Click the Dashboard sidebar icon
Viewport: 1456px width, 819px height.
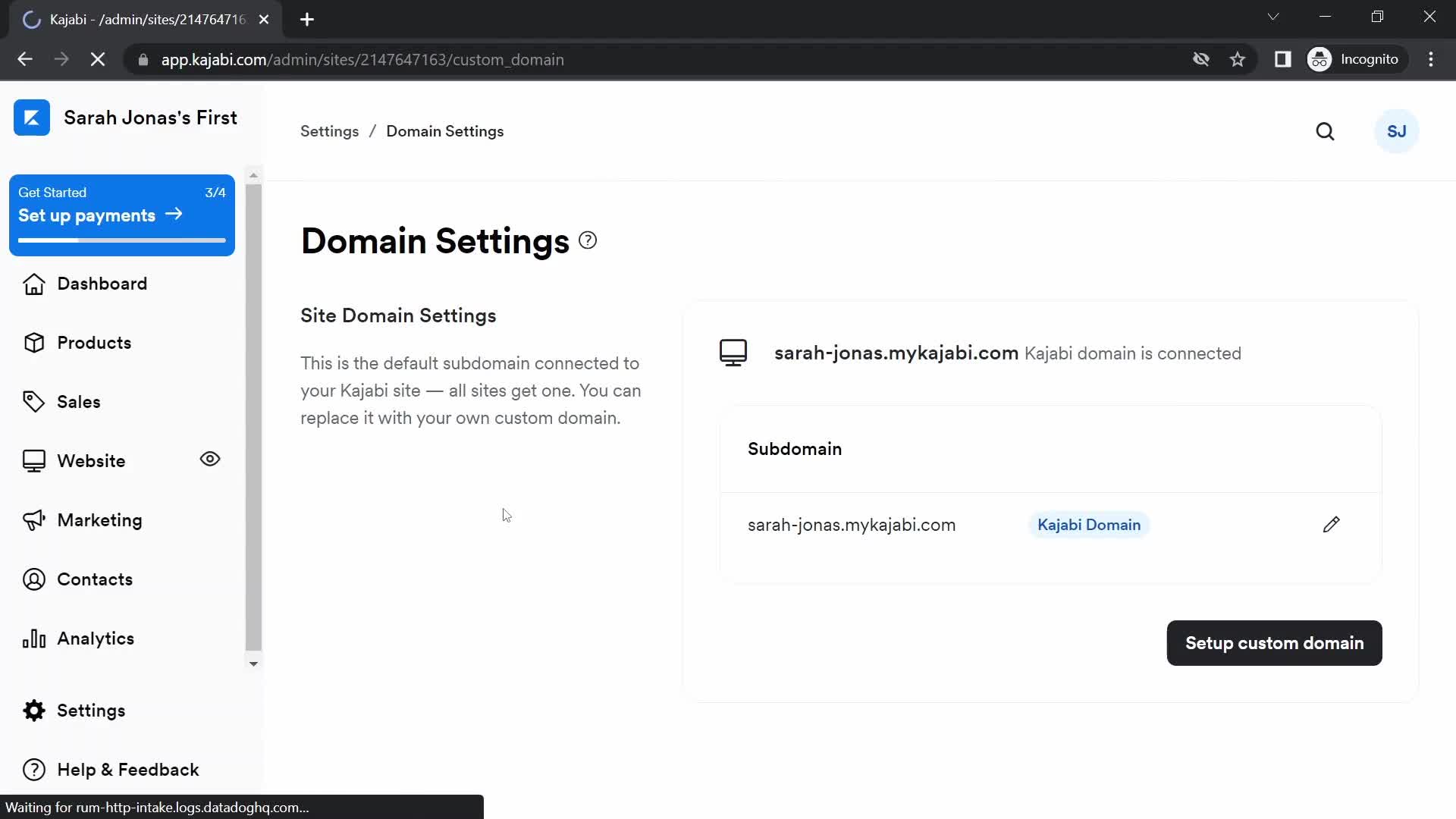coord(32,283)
--
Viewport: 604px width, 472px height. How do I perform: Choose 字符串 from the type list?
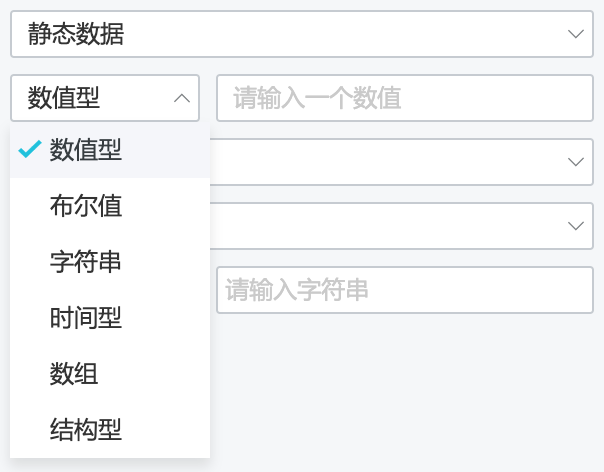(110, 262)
==
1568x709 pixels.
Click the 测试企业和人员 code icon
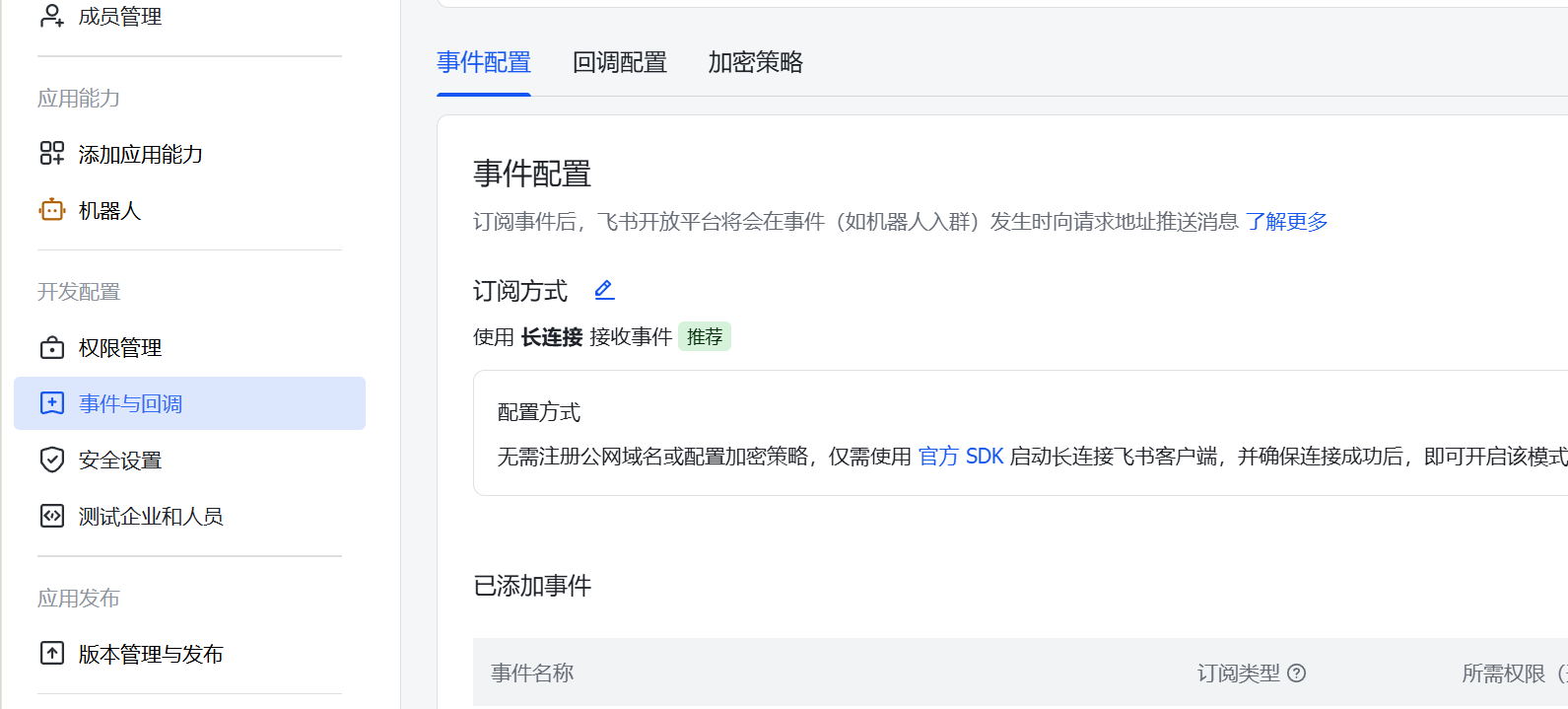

### Activity
Give the number of lines in the records that contain the string "Click", and write nothing besides that number.

### Answer space
2